Gli amici italiani di Putin ora diano una risposta

Nei giorni scorsi alcuni esponenti politici occidentali hanno dato vita a una sorta di pellegrinaggio in Russia: tutti a baciare la pantofola di Putin o dei suoi più stretti collaboratori. Il presidente della federazione ha accolto con grandi onori e straordinaria pubblicità la leader del Front National, Marine Le Pen che ha diversi motivi per essere grata al nuovo zar di tutte le Russie in quanto attraverso la linea di credito di una banca nazionale le ha finanziato un pezzo di campagna elettorale. Ma a Mosca è andato anche Matteo Salvini il quale si è dovuto accontentare di “onori” più contenuti: non lo scintillante salone del Capo ma il sottoscala di un suo reggicoda, il ministro degli esteri Lavrov. Da studentello in gita-premio, soddisfatto ha ringraziato forse ricordando il buon caffè gustato alcuni anni fa in una manifestazione milanese con l’uomo a cui sembra aver donato il suo cuore.

Sempre qualche tempo fa Beppe Grillo, seppur smentendosi subito dopo, a un giornale straniero aveva consegnato le sue osservazioni circa l’utilità per la scena internazionale di personaggi come Putin e Trump. Contemporaneamente, alcuni parlamentari del suo partito, il Movimento 5 stelle, andavano a Mosca per allacciare rapporti diplomatici (a quali fini non è dato sapere). Dopo quel che è accaduto domenica a Mosca e in diverse città della Russia, dopo la repressione scatenata dal governo e dal presidente contro coloro che sono scesi in piazza contro Medvedev accusandolo di corruzione (tema caro ai pentastellati), tutti questi fans italiani dello “zar” (per la sua altezza forse più simile a Napoleone) ora dovrebbero fornici una risposta e dovrebbero fornircela perché siamo alla vigilia di una competizione elettorale (per quanto la data sia ancora ignota).
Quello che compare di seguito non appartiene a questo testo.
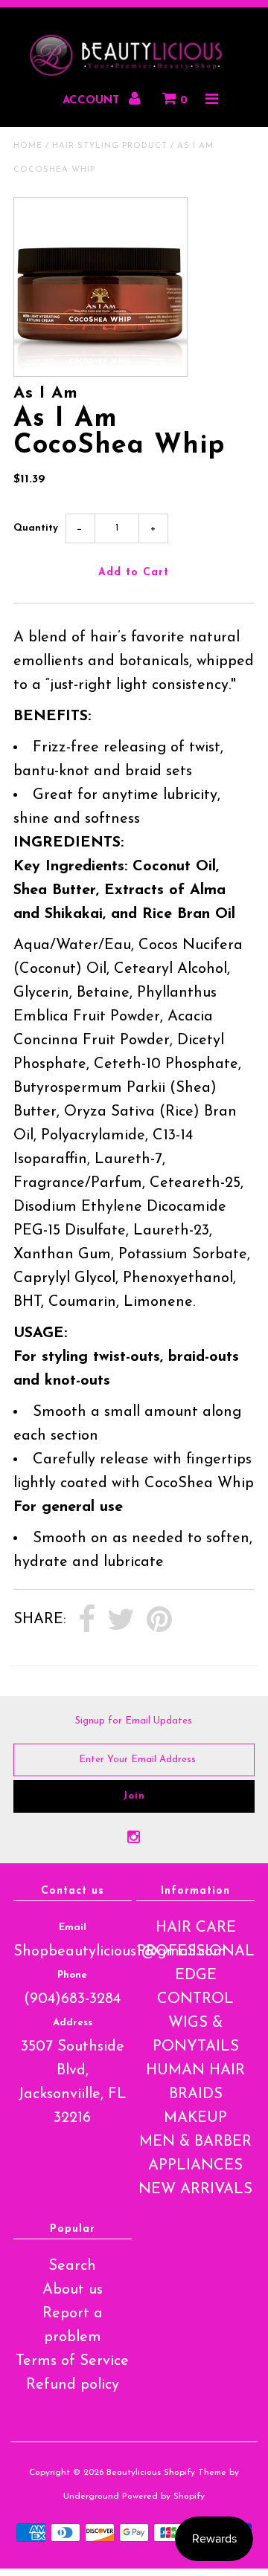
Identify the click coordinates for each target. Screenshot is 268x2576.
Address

La nostra democrazia è per molti e ampi aspetti difettosa ma ciò non toglie che l’espressione del pensiero sia abbastanza libera (altrimenti Di Maio non avrebbe potuto, da vice-presidente della Camera, prefigurare rivolte di piazza dopo che il parlamento sui cosiddetti vitalizi aveva adottato una soluzione diversa da quella da lui prospettata e Di Battista davanti a Montecitorio non avrebbe potuto aizzare gli ambulanti a scagliarsi contro i giornalisti). Ci dicano, allora, gli “amici” (o semplicemente estimatori) di Putin se condividono gli standard liberali del presidente russo, se ritengono che anche in Italia si debbano spedire in galera persone che pacificamente partecipano a manifestazioni pubbliche, se questi comportamenti rappresentano una garanzia per quella libera manifestazione del pensiero e delle opinioni che pure la Costituzione (la nostra, non quella del Cremlino) sancisce. Perché in assenza di una risposta gli elettori (soprattutto quelli a cui la libertà sta a cuore) potrebbero anche giungere alla conclusione che la simpatia per il leader russo va ben oltre le convenienze economico-diplomatiche, riguardando anche il modo di intendere la democrazia e i suoi criteri “applicativi”. Finendo per preoccuparsene. Salvini, in realtà, l’ha già data: “Mi sembra l’ennesima montatura mediatica” confermando con queste parole di essere lontano anni luce da quella democrazia occidentale alle cui pratiche poi partecipa. Attendiamo gli altri.